Title :
Reducing quantization error in low-energy FIR filter accelerators
Author :
Zhuo Wang ; Jintao Zhang ; Verma, Naveen
Author_Institution :
Dept. of Electr. Eng., Princeton Univ., Princeton, NJ, USA
Abstract :
Computational energy versus computational precision represents a critical implementation-level tradeoff facing embedded DSP systems. Focusing on multiply-accumulate (MAC) hardware, which is used extensively in DSP implementations (e.g., FIR filtering), this paper proposes an approach that exploits floating-point representation of multipliers to enable optimization of their quantization error. The approach introduces a parameter α for coefficient scaling, and optimizes α to minimize the output error. Applied to FIR filters with coefficient representation of 6 bits, the approach reduces the quantization error by 37×, compared to traditional, linear-quantized fixed-point coefficient representation and by 28×, compared to unoptimized floating-point coefficient representation.
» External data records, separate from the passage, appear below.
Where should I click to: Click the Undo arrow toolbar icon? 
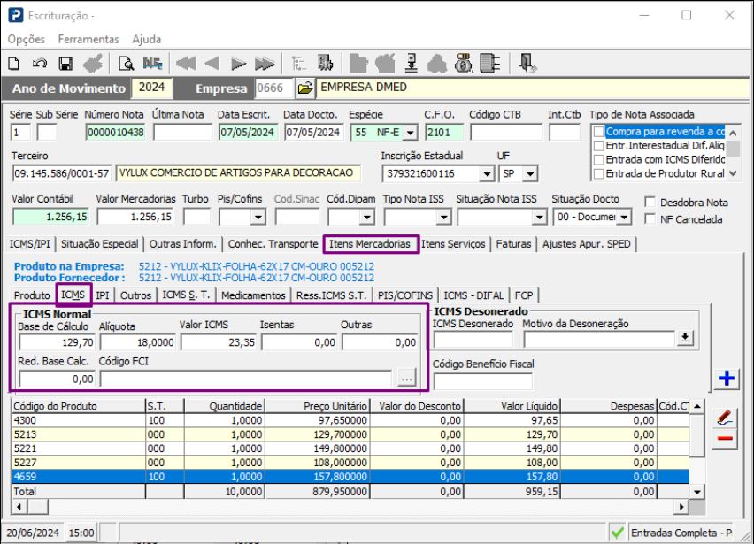coord(40,63)
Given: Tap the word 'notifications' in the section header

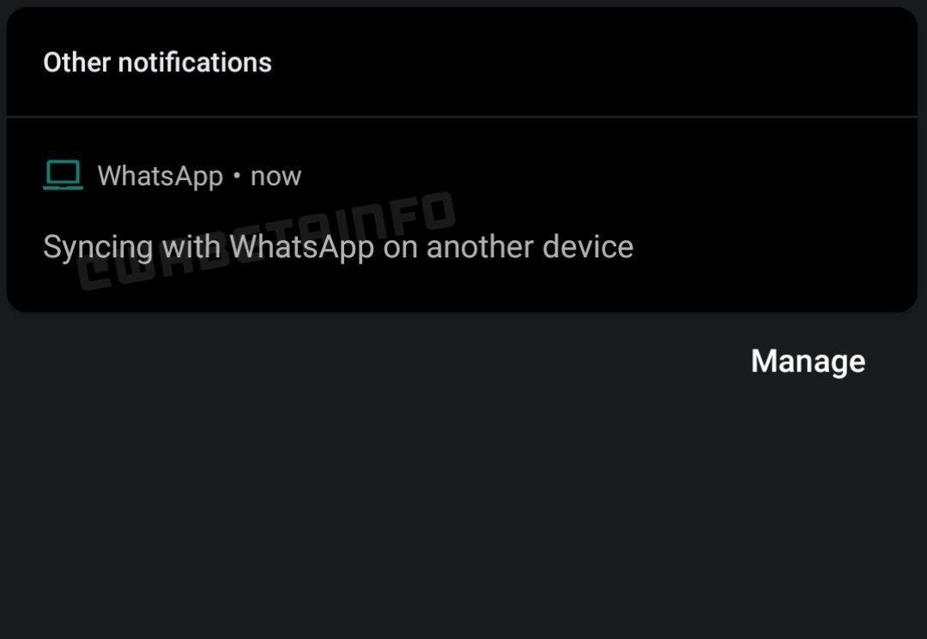Looking at the screenshot, I should pos(195,63).
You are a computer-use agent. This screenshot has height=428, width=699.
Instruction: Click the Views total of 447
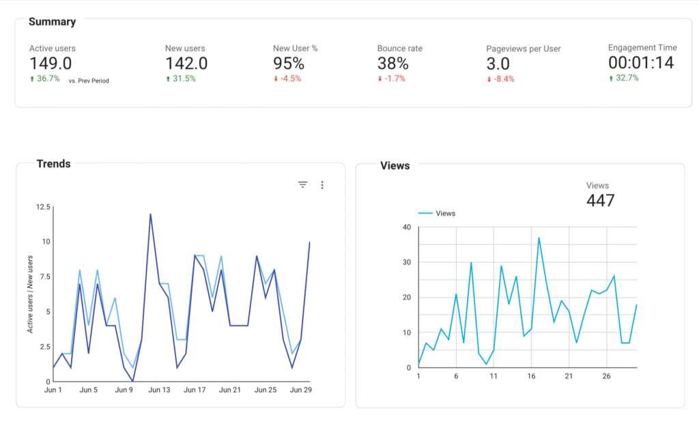tap(600, 200)
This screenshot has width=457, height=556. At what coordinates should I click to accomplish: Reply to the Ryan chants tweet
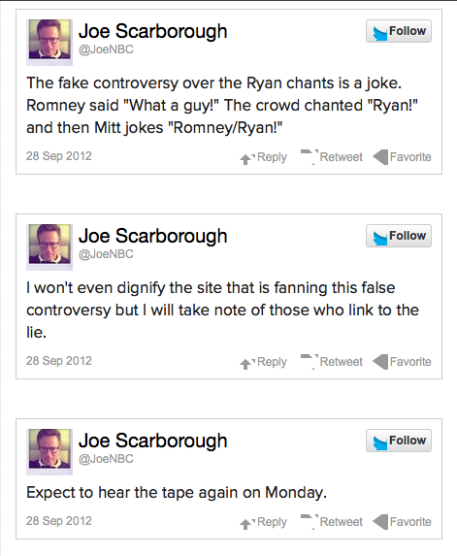[x=263, y=157]
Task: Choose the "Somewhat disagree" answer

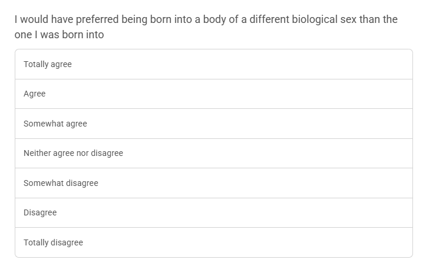Action: pyautogui.click(x=213, y=183)
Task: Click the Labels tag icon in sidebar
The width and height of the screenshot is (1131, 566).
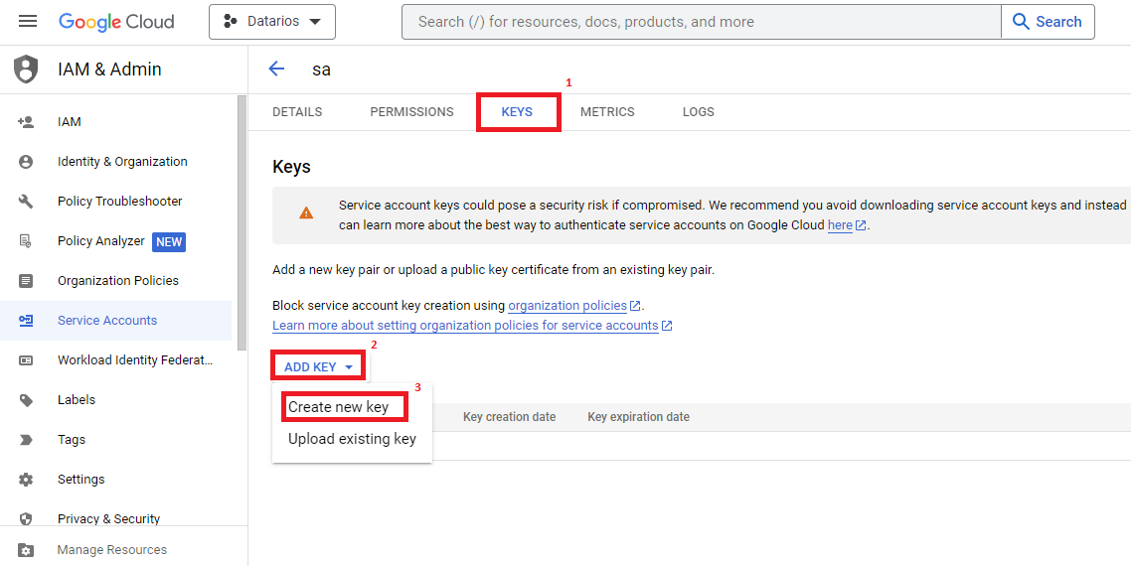Action: click(26, 400)
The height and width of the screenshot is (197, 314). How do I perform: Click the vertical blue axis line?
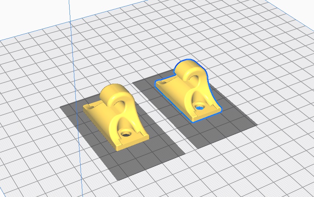(x=74, y=73)
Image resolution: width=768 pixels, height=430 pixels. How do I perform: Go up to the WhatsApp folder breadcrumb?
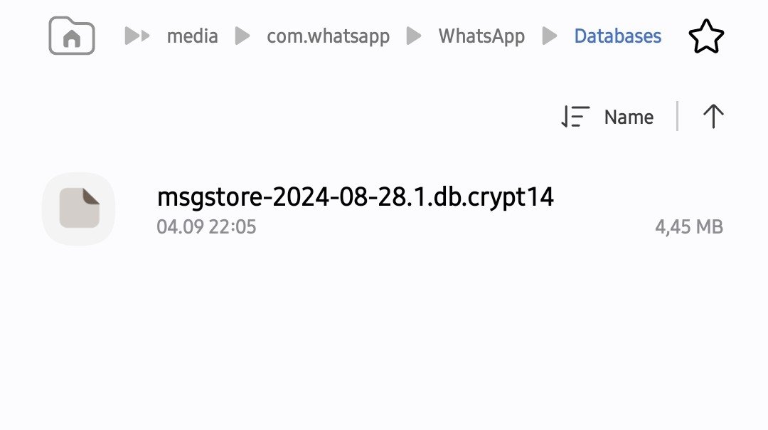tap(481, 36)

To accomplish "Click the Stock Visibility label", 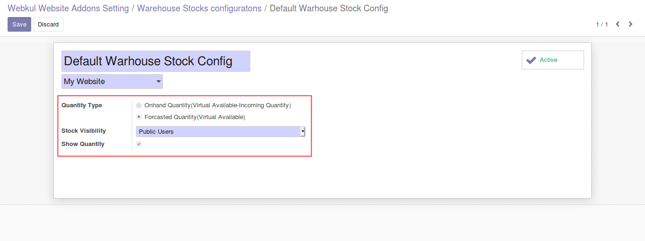I will pos(84,131).
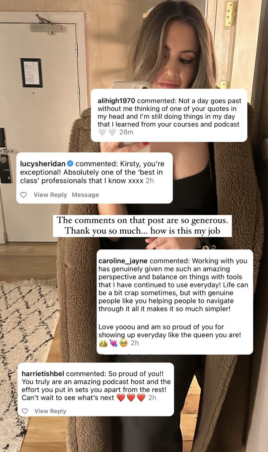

Further, the energy and hardware gate-count of a MAC unit is reduced by 1.4× and 1.2×, respectively, compared to an implementation based on fixed-point representation.
Keywords :
FIR filters; optimisation; quantisation (signal); MAC hardware; embedded DSP systems; fixed-point representation; floating-point representation; low-energy FIR filter accelerators; multiply-accumulate hardware; quantization error; Band-pass filters; Cost function; Feature extraction; Finite impulse response filters; Hardware; Quantization (signal); digital filter; embedded systems; floating point; low energy; quantization error;
Conference_Titel :
Acoustics, Speech and Signal Processing (ICASSP), 2015 IEEE International Conference on
Conference_Location :
South Brisbane, QLD
DOI :
10.1109/ICASSP.2015.7178126